Today, BIO congratulated member companies Merck & Co., Inc., Amgen Inc., and Dow Chemical Company for receiving 2017 Presidential Green Chemistry Challenge Awards. The awards, given by the EPA, recognize company innovation and biotechnology’s contribution to reducing pollution.
“We are thrilled to congratulate Merck & Co., Inc., Amgen Inc., and Dow Chemical Company for their innovative work using biotechnology to reduce pollution,” said Jim Greenwood, President and CEO of BIO. “BIO’s members are on the cutting edge of technology, developing products that help heal, feed and fuel the world – and reducing environmental impact at the same time.”
Presidential Green Chemistry Challenge Awards have been issued by the Environmental Protection Agency each year since 1996. Of the 114 annual awards given, 40 have been given to biotechnology and biobased applications. To learn more, visit BIO.org.
Merck Research Laboratories in Rahway, New Jersey, is being recognized for successfully applying green chemistry design principles to Letermovir, an antiviral drug candidate that is currently in phase III clinical trials. The improvements to the way the drug is made, including use of a better chemical catalyst, increases the overall yield by more than 60%, reduces raw material costs by 93%, and reduces water usage by 90%.
Amgen Inc. in Cambridge, Massachusetts, is being recognized in partnership with Bachem, Switzerland, for improving the process used to manufacture the active ingredient in Parsabiv™, a drug for the treatment of secondary hyperparathyroidism in adult patients with chronic kidney disease. This improved peptide manufacturing process reduces chemical solvent use by 71%, manufacturing operating time by 56%, and manufacturing cost by 76%. These innovations could reduce costs and eliminate 1,440 cubic meters of waste or more, including over 750 cubic meters of aqueous waste annually.

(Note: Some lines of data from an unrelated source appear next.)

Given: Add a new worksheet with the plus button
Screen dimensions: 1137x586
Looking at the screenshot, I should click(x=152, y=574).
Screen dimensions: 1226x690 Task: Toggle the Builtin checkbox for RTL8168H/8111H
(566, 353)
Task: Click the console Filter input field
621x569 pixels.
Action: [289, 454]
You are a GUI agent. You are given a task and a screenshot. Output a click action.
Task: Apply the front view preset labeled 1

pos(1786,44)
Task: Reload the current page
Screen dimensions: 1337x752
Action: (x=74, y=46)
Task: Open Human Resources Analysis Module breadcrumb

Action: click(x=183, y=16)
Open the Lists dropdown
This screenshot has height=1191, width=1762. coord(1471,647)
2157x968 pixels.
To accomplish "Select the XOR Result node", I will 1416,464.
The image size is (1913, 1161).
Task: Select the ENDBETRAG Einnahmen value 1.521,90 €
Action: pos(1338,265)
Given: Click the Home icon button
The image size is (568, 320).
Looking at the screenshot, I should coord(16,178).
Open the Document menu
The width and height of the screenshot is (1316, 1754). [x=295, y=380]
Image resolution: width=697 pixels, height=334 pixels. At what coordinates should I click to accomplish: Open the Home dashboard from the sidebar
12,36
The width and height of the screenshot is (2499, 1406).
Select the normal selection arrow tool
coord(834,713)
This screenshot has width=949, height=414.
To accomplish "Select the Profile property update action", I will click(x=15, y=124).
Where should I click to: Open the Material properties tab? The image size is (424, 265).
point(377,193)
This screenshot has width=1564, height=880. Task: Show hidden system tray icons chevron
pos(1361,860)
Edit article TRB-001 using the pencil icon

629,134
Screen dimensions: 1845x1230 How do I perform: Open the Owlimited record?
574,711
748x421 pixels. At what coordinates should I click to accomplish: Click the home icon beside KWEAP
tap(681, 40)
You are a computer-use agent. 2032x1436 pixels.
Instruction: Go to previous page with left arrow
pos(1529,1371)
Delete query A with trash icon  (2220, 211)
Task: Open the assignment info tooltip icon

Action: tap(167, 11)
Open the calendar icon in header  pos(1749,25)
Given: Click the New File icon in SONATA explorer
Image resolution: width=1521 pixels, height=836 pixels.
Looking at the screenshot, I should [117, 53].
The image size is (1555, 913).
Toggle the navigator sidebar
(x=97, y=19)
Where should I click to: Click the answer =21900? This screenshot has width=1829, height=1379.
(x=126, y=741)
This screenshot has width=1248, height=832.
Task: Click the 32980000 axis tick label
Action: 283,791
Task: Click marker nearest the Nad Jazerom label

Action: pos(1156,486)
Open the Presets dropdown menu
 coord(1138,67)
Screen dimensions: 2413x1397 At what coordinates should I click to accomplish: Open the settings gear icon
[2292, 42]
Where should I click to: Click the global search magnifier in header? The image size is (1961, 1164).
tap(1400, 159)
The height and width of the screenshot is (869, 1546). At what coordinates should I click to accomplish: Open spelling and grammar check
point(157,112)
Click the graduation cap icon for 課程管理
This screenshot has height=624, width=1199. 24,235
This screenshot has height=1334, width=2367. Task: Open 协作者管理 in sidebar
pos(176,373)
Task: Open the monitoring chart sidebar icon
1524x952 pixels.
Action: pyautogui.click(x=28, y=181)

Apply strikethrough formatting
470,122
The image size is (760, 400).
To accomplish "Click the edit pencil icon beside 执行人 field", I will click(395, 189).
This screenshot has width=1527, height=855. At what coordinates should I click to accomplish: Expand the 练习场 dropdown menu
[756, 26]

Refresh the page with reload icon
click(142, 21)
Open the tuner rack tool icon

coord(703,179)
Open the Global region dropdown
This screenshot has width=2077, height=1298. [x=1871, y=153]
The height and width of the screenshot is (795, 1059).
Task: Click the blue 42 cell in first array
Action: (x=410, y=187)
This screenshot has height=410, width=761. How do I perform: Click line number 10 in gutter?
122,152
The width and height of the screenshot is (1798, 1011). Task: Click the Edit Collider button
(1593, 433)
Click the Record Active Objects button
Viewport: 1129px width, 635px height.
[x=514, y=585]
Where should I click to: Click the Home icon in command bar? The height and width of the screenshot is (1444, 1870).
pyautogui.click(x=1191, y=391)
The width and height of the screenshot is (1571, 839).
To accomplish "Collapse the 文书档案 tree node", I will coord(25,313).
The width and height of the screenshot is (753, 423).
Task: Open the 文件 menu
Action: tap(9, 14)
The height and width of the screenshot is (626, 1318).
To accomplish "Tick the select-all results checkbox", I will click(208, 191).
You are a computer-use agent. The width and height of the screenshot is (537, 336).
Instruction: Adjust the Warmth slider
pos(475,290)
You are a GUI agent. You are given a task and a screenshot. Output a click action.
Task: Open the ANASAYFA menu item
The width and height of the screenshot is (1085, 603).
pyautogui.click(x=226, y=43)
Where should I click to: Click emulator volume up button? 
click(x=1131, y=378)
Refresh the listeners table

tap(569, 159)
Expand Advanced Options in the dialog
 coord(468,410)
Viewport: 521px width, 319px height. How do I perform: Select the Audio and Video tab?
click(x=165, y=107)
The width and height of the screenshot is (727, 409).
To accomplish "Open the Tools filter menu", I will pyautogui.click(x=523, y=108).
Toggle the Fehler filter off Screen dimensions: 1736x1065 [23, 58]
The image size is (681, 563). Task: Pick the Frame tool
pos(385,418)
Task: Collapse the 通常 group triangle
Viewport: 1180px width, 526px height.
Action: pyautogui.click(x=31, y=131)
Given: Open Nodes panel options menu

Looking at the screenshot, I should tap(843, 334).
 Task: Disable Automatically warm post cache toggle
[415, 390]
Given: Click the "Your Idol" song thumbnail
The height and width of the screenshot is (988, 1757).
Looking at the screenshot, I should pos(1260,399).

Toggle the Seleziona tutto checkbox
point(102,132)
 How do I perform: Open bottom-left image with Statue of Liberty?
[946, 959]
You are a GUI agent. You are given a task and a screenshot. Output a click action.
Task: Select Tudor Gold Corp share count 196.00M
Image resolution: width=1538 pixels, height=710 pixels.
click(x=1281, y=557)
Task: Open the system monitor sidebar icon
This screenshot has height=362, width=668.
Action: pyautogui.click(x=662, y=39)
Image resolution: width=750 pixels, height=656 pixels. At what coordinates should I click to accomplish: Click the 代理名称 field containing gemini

Dow Chemical Company in Collegeville, Pennsylvania, is being recognized in partnership with Papierfabrik August Koehler SE, Germany, for developing a thermal printing paper that eliminates the need for chemicals, such as bisphenol A (BPA) or bisphenol S (BPS), used to create an image. Thermal paper is used broadly throughout the world for cash register receipts, tickets, tags, and labels. This technology reduces costs by creating records that do not fade, even under severe sunlight, allowing the original document to be preserved for long term storage. The paper is compatible with thermal printers currently in commercial use around the world.